The base would be part of the British Commonwealth Air Training Plan and thousands of pilots from the Commonwealth would go through Carberry to train. The first contingent of the RAF would arrive on a cold day in December of 1940, followed soon after by the wives and children of the ground staff and instructors at the camp. Like during the First World War, residents would remember the training and soldiers for many years. As related in their local history book, “The first planes were Harvards and were very noisy. They were followed by Ansons. Pilots from all over the British Empire got their wings here and were soon sent overseas into combat.”
Following the war, the base was disbanded and today is the site of the McCain Foods processing facility.
Richard Burton, one of the greatest actors of the 1950s and 1960s, who was nominated for seven Academy Awards, was posted in Carberry as a Royal Air Force instructor during the Second World War.
In 1942, the Carberry Pentecostal Church was built as a modest-sized brick veneer structure. Standing on Main Street, it serves as an example of the congregation’s commitment to establishing a permanent place of worship and community resource in the community. Part of the historic downtown core of Carberry, it was made a Municipal Heritage Site in 2007.

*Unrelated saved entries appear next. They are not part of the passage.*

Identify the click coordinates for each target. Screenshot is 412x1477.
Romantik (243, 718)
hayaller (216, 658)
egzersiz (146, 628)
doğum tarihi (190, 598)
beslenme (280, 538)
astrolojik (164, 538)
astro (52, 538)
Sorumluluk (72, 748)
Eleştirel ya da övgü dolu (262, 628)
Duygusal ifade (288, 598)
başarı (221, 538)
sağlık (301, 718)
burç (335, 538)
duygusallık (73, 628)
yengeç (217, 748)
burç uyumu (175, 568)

In 1964, a beautiful provincial park was created named Spruce Woods Provincial Park. This park, located in the Carberry Sandhills, occupies one of the few places in Canada where you can find sand dunes. It is not a true desert but the remnant of a sandy delta of the Assiniboine River from the era of Lake Agassiz. Within the sand dunes there are many very unique flora and fauna to the area including cacti and hognose snakes. Measuring at 269 square kilometres, it has also been designated as a Dark-Sky Preserve by the Royal Astronomical Society of Canada. Within the park, there are several historical plaques that honour the Assiniboine, the role of entomologist Norman Criddle in the study of the natural history of the area and of Manitoba and Pine Fort’s role in the growth of the area centuries ago.
In 1970 the Royal Family, stopped in Carberry in a very unique way. Queen Elizabeth, Prince Philip, Prince Charles and Princess Anne stopped for a rest period near the Bailey Farm.

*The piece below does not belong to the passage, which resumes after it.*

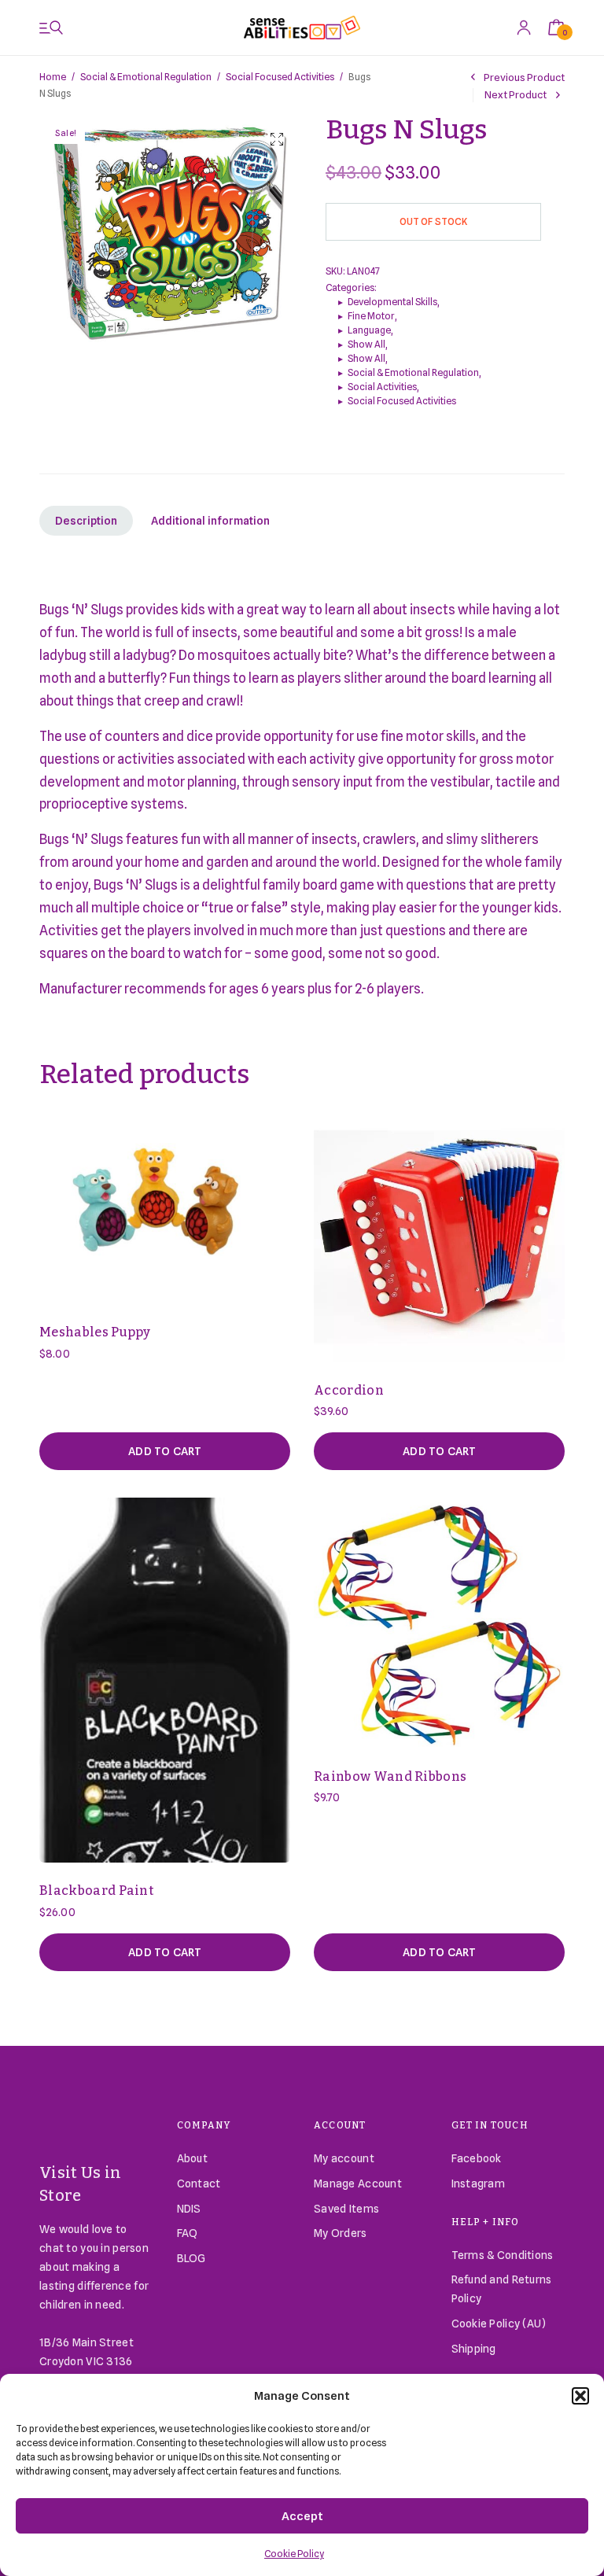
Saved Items (346, 2208)
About (192, 2158)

According to the local history book quote:
“The Royal Family spent the morning riding the RCMP horses from the Musical Ride, which were there for the occasion. Later, a cup of coffee was shared with the Bailey family at their home.”
While the stop at the Bailey Farm may have seemed rather impromptu, it was planned in June of 1970, with the visit happening on July 13.

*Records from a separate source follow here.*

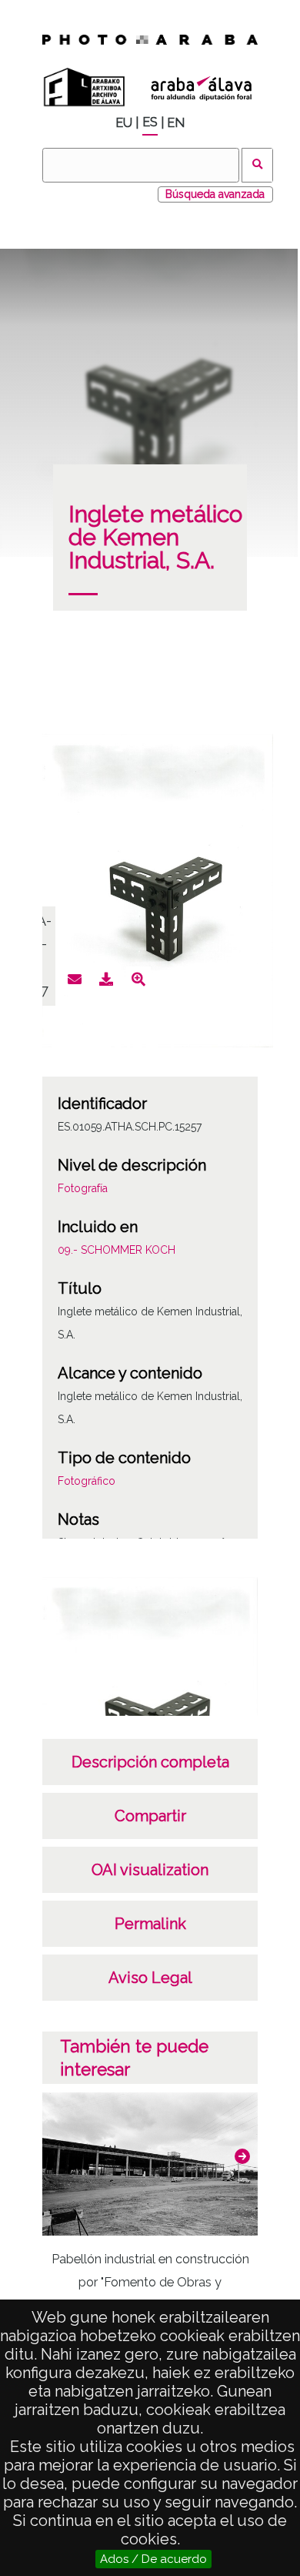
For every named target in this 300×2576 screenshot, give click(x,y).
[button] (242, 2156)
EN (176, 123)
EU (123, 123)
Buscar (257, 165)
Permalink (150, 1923)
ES (150, 122)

Roy Bailey rode a horse from the RCMP Musical Ride at the head of the group that went to the station to meet Queen Elizabeth, Prince Charles and Princess Anne. Queen Elizabeth joined Roy for a ride around the farm, along with an officer of the RCMP. Roughly 40 minutes was spent relaxing and talking with the Royal Family, while enjoying fruit juice, coffee and coffee cake. Before leaving, the Queen was presented with a plaque from the Baileys and brooch in the form of a crocus, the floral emblem of Manitoba, which was presented by Kim Bailey, the granddaughter of Roy and Nora. The Queen then presented the family with an autographed picture and Prince Phillip suggested pictures of the family together.
If you would like to learn more about the history of Carberry, then you should visit the Carberry Museum and Gingerbread House. Within the museum, there are paintings, items owned by former residents like Tommy Douglas and Wop May. Several exhibits highlight the sports memorabilia of the various eras, and several decade-specific collections to show how Carberry has changed over the years. The museum itself is located in the former sash and door factory that was operated by local man James White. He would sell the building in 1939 and in 1979, it became the museum. Next door to the museum you will also find the full-restored Gingerbread House. This unique building with fanciful architecture is one of only three in all of Canada of its style.